Di sisi lain, pernyataan tadi juga mengaburkan satu hal penting: soal kuasa. Dalam demokrasi, presiden bukan nabi. Ia pemegang mandat rakyat, pengelola anggaran negara, penentu arah pembangunan. Ia bukan Musa, tapi ia punya pilihan untuk tidak menjadi seperti Firaun, Qarun, atau Haman tiga tokoh dalam Al-Qur’an yang melambangkan kesombongan, kerakusan, dan manipulasi kekuasaan.

Firaun menolak semua peringatan alam. Qarun sibuk menumpuk harta dan menertawakan nasihat. Haman membangun menara kekuasaan di atas tanah yang rapuh. Mereka binasa bukan karena kurang mukjizat, tapi karena menutup mata dari kebenaran yang sudah terang benderang.

Nah, kebenaran hari ini bernama data. Ia ada di laporan IPCC, di peta BNPB, dalam riset LIPI, bahkan dalam jeritan warga yang terdengar di tengah malam saat banjir datang.
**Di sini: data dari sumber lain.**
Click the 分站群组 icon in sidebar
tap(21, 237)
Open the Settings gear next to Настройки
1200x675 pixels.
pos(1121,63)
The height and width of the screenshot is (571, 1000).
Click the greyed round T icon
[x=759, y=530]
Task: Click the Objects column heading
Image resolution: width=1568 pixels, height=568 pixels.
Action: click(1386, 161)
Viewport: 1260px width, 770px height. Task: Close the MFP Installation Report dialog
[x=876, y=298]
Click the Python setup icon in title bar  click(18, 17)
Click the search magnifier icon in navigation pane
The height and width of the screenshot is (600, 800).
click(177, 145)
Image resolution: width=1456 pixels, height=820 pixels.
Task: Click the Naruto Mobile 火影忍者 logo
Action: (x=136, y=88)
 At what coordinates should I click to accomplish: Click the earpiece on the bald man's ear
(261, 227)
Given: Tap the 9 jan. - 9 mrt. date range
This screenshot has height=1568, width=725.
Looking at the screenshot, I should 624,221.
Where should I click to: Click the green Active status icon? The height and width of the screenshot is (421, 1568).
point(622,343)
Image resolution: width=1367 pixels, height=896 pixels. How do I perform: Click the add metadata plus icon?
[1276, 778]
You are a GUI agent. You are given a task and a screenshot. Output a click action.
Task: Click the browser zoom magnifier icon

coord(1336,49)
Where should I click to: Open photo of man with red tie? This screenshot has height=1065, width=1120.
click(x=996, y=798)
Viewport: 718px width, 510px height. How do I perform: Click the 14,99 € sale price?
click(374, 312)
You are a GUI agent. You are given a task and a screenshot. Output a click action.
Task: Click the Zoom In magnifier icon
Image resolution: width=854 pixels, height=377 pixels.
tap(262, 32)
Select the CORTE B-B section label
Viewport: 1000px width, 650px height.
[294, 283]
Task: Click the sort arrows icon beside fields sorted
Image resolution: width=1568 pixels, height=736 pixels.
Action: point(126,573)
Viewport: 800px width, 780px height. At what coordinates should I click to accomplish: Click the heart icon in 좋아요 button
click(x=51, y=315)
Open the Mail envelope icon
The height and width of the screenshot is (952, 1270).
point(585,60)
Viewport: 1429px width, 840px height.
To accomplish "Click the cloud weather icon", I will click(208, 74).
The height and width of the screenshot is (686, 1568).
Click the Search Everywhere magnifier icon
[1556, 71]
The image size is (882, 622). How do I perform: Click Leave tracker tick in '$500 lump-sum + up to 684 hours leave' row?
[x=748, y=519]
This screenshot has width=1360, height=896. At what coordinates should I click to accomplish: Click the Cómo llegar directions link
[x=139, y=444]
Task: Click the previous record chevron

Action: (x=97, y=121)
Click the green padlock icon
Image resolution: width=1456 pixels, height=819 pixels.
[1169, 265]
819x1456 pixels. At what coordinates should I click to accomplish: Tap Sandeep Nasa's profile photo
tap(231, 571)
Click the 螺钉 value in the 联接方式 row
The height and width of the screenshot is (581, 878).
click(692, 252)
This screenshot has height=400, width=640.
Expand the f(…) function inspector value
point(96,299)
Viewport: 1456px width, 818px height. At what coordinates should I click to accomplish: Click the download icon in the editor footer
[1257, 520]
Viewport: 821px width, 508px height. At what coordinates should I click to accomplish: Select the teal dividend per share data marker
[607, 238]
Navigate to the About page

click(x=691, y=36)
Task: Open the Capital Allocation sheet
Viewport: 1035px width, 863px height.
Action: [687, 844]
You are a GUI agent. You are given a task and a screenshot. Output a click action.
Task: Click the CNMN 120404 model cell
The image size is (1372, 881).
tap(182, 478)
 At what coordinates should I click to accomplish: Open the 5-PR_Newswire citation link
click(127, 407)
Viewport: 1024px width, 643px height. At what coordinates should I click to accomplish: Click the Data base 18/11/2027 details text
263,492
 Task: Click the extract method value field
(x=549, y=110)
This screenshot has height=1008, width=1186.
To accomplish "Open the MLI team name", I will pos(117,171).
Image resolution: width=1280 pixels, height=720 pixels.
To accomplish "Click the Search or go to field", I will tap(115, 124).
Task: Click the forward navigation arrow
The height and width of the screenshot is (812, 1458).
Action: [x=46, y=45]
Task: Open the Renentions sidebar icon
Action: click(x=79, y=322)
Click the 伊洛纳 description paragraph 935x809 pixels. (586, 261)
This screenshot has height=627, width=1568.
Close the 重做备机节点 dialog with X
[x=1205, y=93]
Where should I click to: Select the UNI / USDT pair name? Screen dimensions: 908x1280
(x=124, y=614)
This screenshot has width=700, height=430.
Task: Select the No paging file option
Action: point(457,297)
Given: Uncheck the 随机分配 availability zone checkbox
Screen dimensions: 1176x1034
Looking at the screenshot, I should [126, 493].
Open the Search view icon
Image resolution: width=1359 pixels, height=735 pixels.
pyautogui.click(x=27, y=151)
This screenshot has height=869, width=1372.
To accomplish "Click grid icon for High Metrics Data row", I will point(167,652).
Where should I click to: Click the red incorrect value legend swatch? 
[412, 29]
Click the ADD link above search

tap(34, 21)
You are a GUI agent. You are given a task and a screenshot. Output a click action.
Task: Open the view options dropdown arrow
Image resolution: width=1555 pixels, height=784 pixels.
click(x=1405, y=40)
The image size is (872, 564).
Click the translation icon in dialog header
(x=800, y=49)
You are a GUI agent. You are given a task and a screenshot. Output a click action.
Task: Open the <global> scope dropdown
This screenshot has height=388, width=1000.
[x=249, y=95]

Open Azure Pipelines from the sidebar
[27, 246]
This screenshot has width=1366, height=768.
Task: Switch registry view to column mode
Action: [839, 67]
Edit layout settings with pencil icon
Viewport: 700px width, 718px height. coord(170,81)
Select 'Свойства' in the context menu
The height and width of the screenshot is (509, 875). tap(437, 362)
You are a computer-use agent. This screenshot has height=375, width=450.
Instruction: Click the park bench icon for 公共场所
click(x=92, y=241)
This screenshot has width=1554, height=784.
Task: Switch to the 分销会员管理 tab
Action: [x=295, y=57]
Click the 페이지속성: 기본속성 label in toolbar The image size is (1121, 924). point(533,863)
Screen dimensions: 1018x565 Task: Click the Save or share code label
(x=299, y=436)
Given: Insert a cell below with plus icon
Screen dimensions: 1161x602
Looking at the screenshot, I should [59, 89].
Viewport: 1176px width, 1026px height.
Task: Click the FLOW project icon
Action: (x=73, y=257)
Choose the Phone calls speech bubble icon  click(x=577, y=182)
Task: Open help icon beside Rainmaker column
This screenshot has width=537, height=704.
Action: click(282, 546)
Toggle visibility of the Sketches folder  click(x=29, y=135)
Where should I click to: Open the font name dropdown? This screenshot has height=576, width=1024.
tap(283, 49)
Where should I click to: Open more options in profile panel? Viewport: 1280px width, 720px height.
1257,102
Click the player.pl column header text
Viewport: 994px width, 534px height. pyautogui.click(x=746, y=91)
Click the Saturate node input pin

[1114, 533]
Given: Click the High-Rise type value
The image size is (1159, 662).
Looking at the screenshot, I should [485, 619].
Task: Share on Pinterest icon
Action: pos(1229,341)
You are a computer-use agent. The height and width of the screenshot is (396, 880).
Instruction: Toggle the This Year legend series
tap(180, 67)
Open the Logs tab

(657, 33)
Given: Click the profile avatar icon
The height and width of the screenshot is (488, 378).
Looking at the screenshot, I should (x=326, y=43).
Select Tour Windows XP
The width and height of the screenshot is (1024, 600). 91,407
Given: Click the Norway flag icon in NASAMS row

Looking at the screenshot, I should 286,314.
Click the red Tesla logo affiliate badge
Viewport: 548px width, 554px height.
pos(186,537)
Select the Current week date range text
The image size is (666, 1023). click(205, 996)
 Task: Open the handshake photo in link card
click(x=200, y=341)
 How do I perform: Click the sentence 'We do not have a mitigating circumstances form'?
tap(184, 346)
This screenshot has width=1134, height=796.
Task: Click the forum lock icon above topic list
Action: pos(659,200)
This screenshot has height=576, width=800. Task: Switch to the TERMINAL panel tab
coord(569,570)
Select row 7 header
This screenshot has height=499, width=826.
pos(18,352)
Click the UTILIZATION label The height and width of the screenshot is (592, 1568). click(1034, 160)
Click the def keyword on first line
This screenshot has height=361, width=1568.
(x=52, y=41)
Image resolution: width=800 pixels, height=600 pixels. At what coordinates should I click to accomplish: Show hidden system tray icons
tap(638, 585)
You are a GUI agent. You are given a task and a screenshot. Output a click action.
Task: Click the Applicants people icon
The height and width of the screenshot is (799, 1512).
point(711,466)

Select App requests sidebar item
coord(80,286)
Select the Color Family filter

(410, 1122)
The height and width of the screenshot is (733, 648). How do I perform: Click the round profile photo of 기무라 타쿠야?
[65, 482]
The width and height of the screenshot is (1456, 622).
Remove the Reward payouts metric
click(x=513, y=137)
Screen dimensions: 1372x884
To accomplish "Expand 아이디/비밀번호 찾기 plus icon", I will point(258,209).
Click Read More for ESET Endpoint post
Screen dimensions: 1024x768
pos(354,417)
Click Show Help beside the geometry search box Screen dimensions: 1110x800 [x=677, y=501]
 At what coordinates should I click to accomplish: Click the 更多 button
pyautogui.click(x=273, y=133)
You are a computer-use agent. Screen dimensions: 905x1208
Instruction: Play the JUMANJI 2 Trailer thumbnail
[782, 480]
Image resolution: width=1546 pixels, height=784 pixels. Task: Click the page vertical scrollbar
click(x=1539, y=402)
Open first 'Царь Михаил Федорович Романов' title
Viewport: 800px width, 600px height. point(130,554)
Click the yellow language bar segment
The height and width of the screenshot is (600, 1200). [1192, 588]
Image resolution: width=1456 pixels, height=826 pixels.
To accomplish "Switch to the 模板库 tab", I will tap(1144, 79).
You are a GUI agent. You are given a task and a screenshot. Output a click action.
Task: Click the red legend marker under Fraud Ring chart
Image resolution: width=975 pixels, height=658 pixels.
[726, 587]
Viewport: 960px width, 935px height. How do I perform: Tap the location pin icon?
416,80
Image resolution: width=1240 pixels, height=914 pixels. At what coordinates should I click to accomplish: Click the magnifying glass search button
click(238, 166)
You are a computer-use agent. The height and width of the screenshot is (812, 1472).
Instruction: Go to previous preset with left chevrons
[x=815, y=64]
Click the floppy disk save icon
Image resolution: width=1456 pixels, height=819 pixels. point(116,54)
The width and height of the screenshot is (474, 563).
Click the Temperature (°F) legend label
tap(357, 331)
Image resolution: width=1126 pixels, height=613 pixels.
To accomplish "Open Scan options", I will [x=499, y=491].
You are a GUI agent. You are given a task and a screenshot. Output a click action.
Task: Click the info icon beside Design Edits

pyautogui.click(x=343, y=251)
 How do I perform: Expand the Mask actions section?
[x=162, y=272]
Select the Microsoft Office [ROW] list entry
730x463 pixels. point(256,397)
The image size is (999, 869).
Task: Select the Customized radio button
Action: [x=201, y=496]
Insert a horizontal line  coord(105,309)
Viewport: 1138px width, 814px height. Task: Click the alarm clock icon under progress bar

Mengabaikan semua itu, lalu berdalih “kami tak punya tongkat”, adalah bentuk pengingkaran. Baik secara moral maupun konstitusional.

Presiden memang tak dituntut jadi nabi. Tapi ia wajib menghargai ilmu pengetahuan. Ia tidak diminta membelah laut, cukup membuka jalan bagi kebijakan yang menyelamatkan rakyat dan menjaga bumi. Ia tak perlu menurunkan hujan dari langit, cukup pastikan hutan tak ditebang sembarangan. Ia juga tak harus mengusir banjir dengan mukjizat, cukup jangan memangkas anggaran untuk pencegahan seperti yang kerap terjadi, baik di level nasional maupun daerah.

Intinya, tongkat Musa itu cuma simbol. Sains adalah alat nyata. Dan di tangan pemimpin yang punya tanggung jawab, alat itulah yang akan menyelamatkan banyak jiwa.

Editorial ini lahir bukan dari kemarahan, tapi lebih pada rasa kecewa. Yang kita tunggu sebenarnya sederhana: instruksi tegas dan tindakan cepat untuk misi penyelamatan, didukung anggaran yang memadai. Soalnya, ini level bencana nasional, bukan sekadar musibah lokal.

Dan kalau sampai warga justru lebih sigap menolong sesamanya daripada negara bergerak, jangan heran bila kepercayaan pada negara itu luntur perlahan.